Segment Start: PROVIDED MATERIAL
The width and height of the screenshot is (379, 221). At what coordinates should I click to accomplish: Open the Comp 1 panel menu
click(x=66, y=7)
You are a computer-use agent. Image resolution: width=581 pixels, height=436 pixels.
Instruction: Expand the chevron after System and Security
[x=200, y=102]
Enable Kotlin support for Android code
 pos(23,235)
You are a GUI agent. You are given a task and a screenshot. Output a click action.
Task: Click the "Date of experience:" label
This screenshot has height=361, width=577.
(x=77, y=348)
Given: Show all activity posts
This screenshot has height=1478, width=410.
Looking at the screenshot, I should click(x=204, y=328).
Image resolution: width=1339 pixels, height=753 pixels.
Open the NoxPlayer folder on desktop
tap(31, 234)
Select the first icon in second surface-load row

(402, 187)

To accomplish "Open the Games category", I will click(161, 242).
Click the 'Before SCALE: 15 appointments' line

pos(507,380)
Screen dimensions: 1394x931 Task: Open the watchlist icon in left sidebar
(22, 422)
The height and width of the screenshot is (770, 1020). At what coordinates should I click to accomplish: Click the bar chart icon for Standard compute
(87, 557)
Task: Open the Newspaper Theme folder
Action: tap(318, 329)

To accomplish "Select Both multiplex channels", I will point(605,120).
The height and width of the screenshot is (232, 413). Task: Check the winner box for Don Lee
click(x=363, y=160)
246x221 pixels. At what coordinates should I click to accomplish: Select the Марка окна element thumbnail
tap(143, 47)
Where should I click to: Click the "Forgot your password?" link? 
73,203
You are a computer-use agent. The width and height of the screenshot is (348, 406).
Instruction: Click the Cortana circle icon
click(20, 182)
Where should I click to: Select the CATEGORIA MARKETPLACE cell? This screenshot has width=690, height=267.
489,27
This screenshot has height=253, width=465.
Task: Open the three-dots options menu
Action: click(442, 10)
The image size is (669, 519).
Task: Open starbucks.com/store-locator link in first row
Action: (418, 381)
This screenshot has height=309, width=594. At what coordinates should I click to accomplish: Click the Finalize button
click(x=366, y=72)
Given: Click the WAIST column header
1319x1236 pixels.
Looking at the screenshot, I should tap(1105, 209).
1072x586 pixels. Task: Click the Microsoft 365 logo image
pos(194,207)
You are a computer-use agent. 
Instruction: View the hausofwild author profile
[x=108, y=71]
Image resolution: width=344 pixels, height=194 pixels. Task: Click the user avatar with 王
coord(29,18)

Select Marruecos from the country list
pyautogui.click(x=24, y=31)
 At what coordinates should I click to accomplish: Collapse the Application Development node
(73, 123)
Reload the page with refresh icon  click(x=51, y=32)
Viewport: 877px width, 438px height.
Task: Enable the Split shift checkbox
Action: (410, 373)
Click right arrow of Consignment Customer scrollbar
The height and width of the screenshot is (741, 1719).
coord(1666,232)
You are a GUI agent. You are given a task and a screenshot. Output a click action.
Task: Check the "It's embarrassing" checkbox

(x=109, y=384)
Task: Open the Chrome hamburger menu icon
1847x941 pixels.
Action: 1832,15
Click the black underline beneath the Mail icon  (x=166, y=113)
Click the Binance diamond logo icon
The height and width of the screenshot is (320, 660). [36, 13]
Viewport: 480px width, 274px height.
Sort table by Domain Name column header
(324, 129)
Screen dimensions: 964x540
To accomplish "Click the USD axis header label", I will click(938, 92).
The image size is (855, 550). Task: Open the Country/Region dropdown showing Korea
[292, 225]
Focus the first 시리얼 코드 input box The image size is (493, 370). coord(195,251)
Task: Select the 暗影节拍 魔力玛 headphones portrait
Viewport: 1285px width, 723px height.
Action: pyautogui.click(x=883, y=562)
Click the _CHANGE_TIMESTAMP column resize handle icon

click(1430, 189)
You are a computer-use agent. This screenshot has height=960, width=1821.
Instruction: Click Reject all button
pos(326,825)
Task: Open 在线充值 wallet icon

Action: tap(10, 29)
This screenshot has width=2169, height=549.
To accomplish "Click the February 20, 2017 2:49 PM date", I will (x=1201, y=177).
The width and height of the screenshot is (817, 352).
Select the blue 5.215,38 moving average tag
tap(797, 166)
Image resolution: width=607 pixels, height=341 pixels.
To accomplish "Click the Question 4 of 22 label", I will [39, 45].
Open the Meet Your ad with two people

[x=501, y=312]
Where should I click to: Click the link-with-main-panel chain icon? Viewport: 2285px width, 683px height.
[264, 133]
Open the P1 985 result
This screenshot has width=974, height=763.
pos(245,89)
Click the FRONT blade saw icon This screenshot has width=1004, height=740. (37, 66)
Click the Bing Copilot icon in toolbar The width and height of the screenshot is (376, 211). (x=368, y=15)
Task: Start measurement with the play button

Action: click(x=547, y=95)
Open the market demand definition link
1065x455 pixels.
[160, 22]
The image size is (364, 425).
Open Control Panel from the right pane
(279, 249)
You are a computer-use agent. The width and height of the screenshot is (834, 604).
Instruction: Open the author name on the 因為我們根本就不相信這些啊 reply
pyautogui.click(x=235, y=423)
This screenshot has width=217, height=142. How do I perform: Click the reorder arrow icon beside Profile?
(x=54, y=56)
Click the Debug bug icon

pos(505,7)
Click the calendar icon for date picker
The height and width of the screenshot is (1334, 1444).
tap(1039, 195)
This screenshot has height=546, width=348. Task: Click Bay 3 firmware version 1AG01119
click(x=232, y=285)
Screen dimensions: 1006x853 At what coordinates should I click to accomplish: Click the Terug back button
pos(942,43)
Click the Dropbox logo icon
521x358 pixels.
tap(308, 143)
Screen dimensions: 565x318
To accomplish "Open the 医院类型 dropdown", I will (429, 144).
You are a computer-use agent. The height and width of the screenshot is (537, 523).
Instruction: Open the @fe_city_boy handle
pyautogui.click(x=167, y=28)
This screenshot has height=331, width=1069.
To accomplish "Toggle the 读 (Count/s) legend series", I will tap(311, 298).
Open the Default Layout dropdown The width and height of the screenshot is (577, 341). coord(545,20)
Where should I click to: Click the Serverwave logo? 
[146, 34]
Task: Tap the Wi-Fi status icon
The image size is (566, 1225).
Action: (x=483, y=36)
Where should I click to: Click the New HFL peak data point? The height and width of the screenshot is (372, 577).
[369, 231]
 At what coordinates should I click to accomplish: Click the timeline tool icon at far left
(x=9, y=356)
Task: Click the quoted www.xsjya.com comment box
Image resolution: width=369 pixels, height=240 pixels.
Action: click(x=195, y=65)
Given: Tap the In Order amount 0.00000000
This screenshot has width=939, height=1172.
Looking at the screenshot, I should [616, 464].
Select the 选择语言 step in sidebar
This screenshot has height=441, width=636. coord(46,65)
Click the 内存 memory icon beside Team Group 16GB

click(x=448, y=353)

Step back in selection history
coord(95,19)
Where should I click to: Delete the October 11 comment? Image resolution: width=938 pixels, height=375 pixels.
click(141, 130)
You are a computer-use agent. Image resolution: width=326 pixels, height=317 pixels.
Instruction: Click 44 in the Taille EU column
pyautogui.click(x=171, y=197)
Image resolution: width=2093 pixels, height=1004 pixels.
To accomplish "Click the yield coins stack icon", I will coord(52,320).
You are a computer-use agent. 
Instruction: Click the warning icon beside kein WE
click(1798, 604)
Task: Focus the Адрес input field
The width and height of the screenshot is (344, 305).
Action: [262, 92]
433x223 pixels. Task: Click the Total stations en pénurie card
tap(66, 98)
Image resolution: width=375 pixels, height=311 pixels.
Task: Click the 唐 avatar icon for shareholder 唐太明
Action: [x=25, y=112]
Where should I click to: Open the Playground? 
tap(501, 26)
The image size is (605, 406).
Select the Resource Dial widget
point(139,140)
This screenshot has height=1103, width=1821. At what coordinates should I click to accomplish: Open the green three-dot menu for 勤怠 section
Segment End: PROVIDED MATERIAL
The listing must be repeated in full, with nothing altered.

The width and height of the screenshot is (379, 221). At what coordinates should I click to accomplish: Open the Comp 1 panel menu
click(x=66, y=7)
You are a computer-use agent. Image resolution: width=581 pixels, height=436 pixels.
Instruction: Expand the chevron after System and Security
[x=200, y=102]
Enable Kotlin support for Android code
 pos(23,235)
You are a GUI agent. You are given a task and a screenshot. Output a click action.
Task: Click the "Date of experience:" label
This screenshot has height=361, width=577.
(x=77, y=348)
Given: Show all activity posts
This screenshot has height=1478, width=410.
Looking at the screenshot, I should click(x=204, y=328).
Image resolution: width=1339 pixels, height=753 pixels.
Open the NoxPlayer folder on desktop
tap(31, 234)
Select the first icon in second surface-load row

(402, 187)

To accomplish "Open the Games category", I will click(161, 242).
Click the 'Before SCALE: 15 appointments' line

pos(507,380)
Screen dimensions: 1394x931 Task: Open the watchlist icon in left sidebar
(22, 422)
The height and width of the screenshot is (770, 1020). At what coordinates should I click to accomplish: Click the bar chart icon for Standard compute
(87, 557)
Task: Open the Newspaper Theme folder
Action: tap(318, 329)

To accomplish "Select Both multiplex channels", I will point(605,120).
The height and width of the screenshot is (232, 413). Task: Check the winner box for Don Lee
click(x=363, y=160)
246x221 pixels. At what coordinates should I click to accomplish: Select the Марка окна element thumbnail
tap(143, 47)
Where should I click to: Click the "Forgot your password?" link? 
73,203
You are a computer-use agent. The width and height of the screenshot is (348, 406).
Instruction: Click the Cortana circle icon
click(20, 182)
Where should I click to: Select the CATEGORIA MARKETPLACE cell? This screenshot has width=690, height=267.
489,27
This screenshot has height=253, width=465.
Task: Open the three-dots options menu
Action: click(442, 10)
The image size is (669, 519).
Task: Open starbucks.com/store-locator link in first row
Action: (418, 381)
This screenshot has height=309, width=594. At what coordinates should I click to accomplish: Click the Finalize button
click(x=366, y=72)
Given: Click the WAIST column header
1319x1236 pixels.
Looking at the screenshot, I should tap(1105, 209).
1072x586 pixels. Task: Click the Microsoft 365 logo image
pos(194,207)
You are a computer-use agent. 
Instruction: View the hausofwild author profile
[x=108, y=71]
Image resolution: width=344 pixels, height=194 pixels. Task: Click the user avatar with 王
coord(29,18)

Select Marruecos from the country list
pyautogui.click(x=24, y=31)
 At what coordinates should I click to accomplish: Collapse the Application Development node
(73, 123)
Reload the page with refresh icon  click(x=51, y=32)
Viewport: 877px width, 438px height.
Task: Enable the Split shift checkbox
Action: (410, 373)
Click right arrow of Consignment Customer scrollbar
The height and width of the screenshot is (741, 1719).
coord(1666,232)
You are a GUI agent. You are given a task and a screenshot. Output a click action.
Task: Check the "It's embarrassing" checkbox

(x=109, y=384)
Task: Open the Chrome hamburger menu icon
1847x941 pixels.
Action: 1832,15
Click the black underline beneath the Mail icon  (x=166, y=113)
Click the Binance diamond logo icon
The height and width of the screenshot is (320, 660). [36, 13]
Viewport: 480px width, 274px height.
Sort table by Domain Name column header
(324, 129)
Screen dimensions: 964x540
To accomplish "Click the USD axis header label", I will click(938, 92).
The image size is (855, 550). Task: Open the Country/Region dropdown showing Korea
[292, 225]
Focus the first 시리얼 코드 input box The image size is (493, 370). coord(195,251)
Task: Select the 暗影节拍 魔力玛 headphones portrait
Viewport: 1285px width, 723px height.
Action: pyautogui.click(x=883, y=562)
Click the _CHANGE_TIMESTAMP column resize handle icon

click(1430, 189)
You are a computer-use agent. This screenshot has height=960, width=1821.
Instruction: Click Reject all button
pos(326,825)
Task: Open 在线充值 wallet icon

Action: tap(10, 29)
This screenshot has width=2169, height=549.
To accomplish "Click the February 20, 2017 2:49 PM date", I will (x=1201, y=177).
The width and height of the screenshot is (817, 352).
Select the blue 5.215,38 moving average tag
tap(797, 166)
Image resolution: width=607 pixels, height=341 pixels.
To accomplish "Click the Question 4 of 22 label", I will [39, 45].
Open the Meet Your ad with two people

[x=501, y=312]
Where should I click to: Click the link-with-main-panel chain icon? Viewport: 2285px width, 683px height.
[264, 133]
Open the P1 985 result
This screenshot has width=974, height=763.
pos(245,89)
Click the FRONT blade saw icon This screenshot has width=1004, height=740. (37, 66)
Click the Bing Copilot icon in toolbar The width and height of the screenshot is (376, 211). (x=368, y=15)
Task: Start measurement with the play button

Action: click(x=547, y=95)
Open the market demand definition link
1065x455 pixels.
[160, 22]
The image size is (364, 425).
Open Control Panel from the right pane
(279, 249)
You are a computer-use agent. The width and height of the screenshot is (834, 604).
Instruction: Open the author name on the 因為我們根本就不相信這些啊 reply
pyautogui.click(x=235, y=423)
This screenshot has width=217, height=142. How do I perform: Click the reorder arrow icon beside Profile?
(x=54, y=56)
Click the Debug bug icon

pos(505,7)
Click the calendar icon for date picker
The height and width of the screenshot is (1334, 1444).
tap(1039, 195)
This screenshot has height=546, width=348. Task: Click Bay 3 firmware version 1AG01119
click(x=232, y=285)
Screen dimensions: 1006x853 At what coordinates should I click to accomplish: Click the Terug back button
pos(942,43)
Click the Dropbox logo icon
521x358 pixels.
tap(308, 143)
Screen dimensions: 565x318
To accomplish "Open the 医院类型 dropdown", I will (429, 144).
You are a computer-use agent. The height and width of the screenshot is (537, 523).
Instruction: Open the @fe_city_boy handle
pyautogui.click(x=167, y=28)
This screenshot has height=331, width=1069.
To accomplish "Toggle the 读 (Count/s) legend series", I will tap(311, 298).
Open the Default Layout dropdown The width and height of the screenshot is (577, 341). coord(545,20)
Where should I click to: Click the Serverwave logo? 
[146, 34]
Task: Tap the Wi-Fi status icon
The image size is (566, 1225).
Action: (x=483, y=36)
Where should I click to: Click the New HFL peak data point? The height and width of the screenshot is (372, 577).
[369, 231]
 At what coordinates should I click to accomplish: Click the timeline tool icon at far left
(x=9, y=356)
Task: Click the quoted www.xsjya.com comment box
Image resolution: width=369 pixels, height=240 pixels.
Action: click(x=195, y=65)
Given: Tap the In Order amount 0.00000000
This screenshot has width=939, height=1172.
Looking at the screenshot, I should [616, 464].
Select the 选择语言 step in sidebar
This screenshot has height=441, width=636. coord(46,65)
Click the 内存 memory icon beside Team Group 16GB

click(x=448, y=353)

Step back in selection history
coord(95,19)
Where should I click to: Delete the October 11 comment? Image resolution: width=938 pixels, height=375 pixels.
click(141, 130)
You are a computer-use agent. Image resolution: width=326 pixels, height=317 pixels.
Instruction: Click 44 in the Taille EU column
pyautogui.click(x=171, y=197)
Image resolution: width=2093 pixels, height=1004 pixels.
To accomplish "Click the yield coins stack icon", I will coord(52,320).
You are a computer-use agent. 
Instruction: Click the warning icon beside kein WE
click(1798, 604)
Task: Focus the Адрес input field
The width and height of the screenshot is (344, 305).
Action: [262, 92]
433x223 pixels. Task: Click the Total stations en pénurie card
tap(66, 98)
Image resolution: width=375 pixels, height=311 pixels.
Task: Click the 唐 avatar icon for shareholder 唐太明
Action: [x=25, y=112]
Where should I click to: Open the Playground? 
tap(501, 26)
The image size is (605, 406).
Select the Resource Dial widget
point(139,140)
This screenshot has height=1103, width=1821. At what coordinates should I click to accomplish: Open the green three-dot menu for 勤怠 section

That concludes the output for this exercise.